Apa yang terbayang di benakmu jika mendengar penyakit kusta? Penyandang kusta? Saatnya mengakui kesetaraan OYPMK!
“Uhh, penyakit kampung, ga mau dekat-dekat ah. Takut menular.” Begitu kata sebagian besar masyarakat
Faktanya, meski kita merasakan semangat kemerdekaan membuncah di benak pada bulan Agustus, Orang yang Pernah Mengalami Kusta (OYMPK) masih merasa terkekang dan terdiskriminasi. Sebagian besar dari kita banyak menganggap remeh OYPMK. Pun, topik tentang kusta ini terkesan tidak menarik untuk dibahas. Selain mendapat perlakuan kurang enak di tengah masyarakat, OYPMK juga kerap sulit mendapat perkerjaan di perusahaan. Mereka mendapatkan stigma tidak enak, padahal OYPMK yang sudah mengalami pengobatan teratur dan sudah sembuh tidak ada bedanya dengan orang biasa, mereka bisa berfungsi maksimal layaknya orang normal.

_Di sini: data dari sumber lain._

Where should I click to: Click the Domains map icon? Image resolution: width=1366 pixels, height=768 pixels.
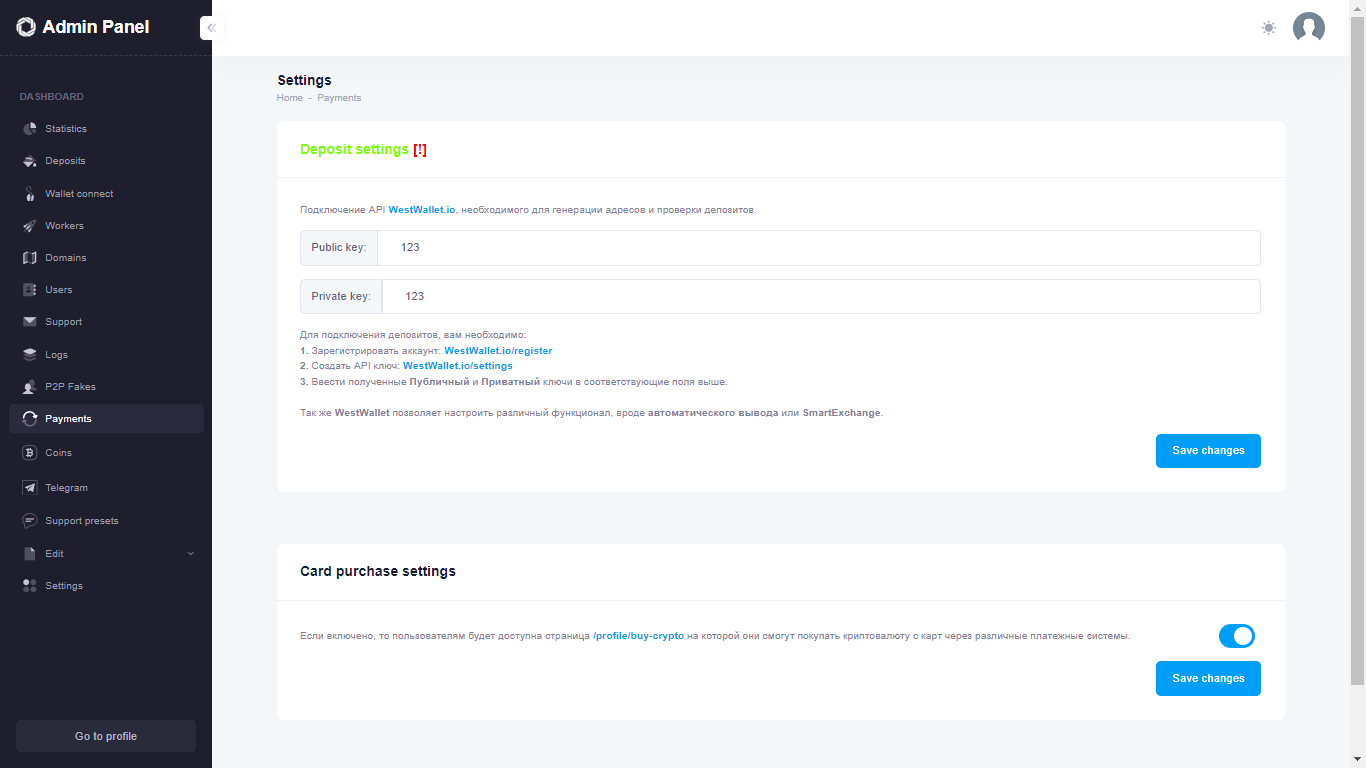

OYPMK memang dikategorikan sebagai difabel karena karakteristik dari penyakit kusta itu sendiri yang membuat bagian tubuh diamputasi jika tidak ditangani lebih awal dan tuntas. Namun, jika OYPMK berobat dini dan menyelesaikan medikasi hingga tuntas tanpa ada bagian tubuh yang harus diamputasi, mereka termasuk OYPMK yang bukan difabel.
Untuk menjawab ketimpangan stigma ini, KBR mengadakan talkshow yang bertajuk “Makna Kemerdekaan bagi OYPMK, Seperti Apa?” dengan dua narasumber yang hebat dan dimoderatori oleh Rizal Wijaya. Diharapkan talkshow ini menjadi sarana edukasi kusta bagi masyarakat luas.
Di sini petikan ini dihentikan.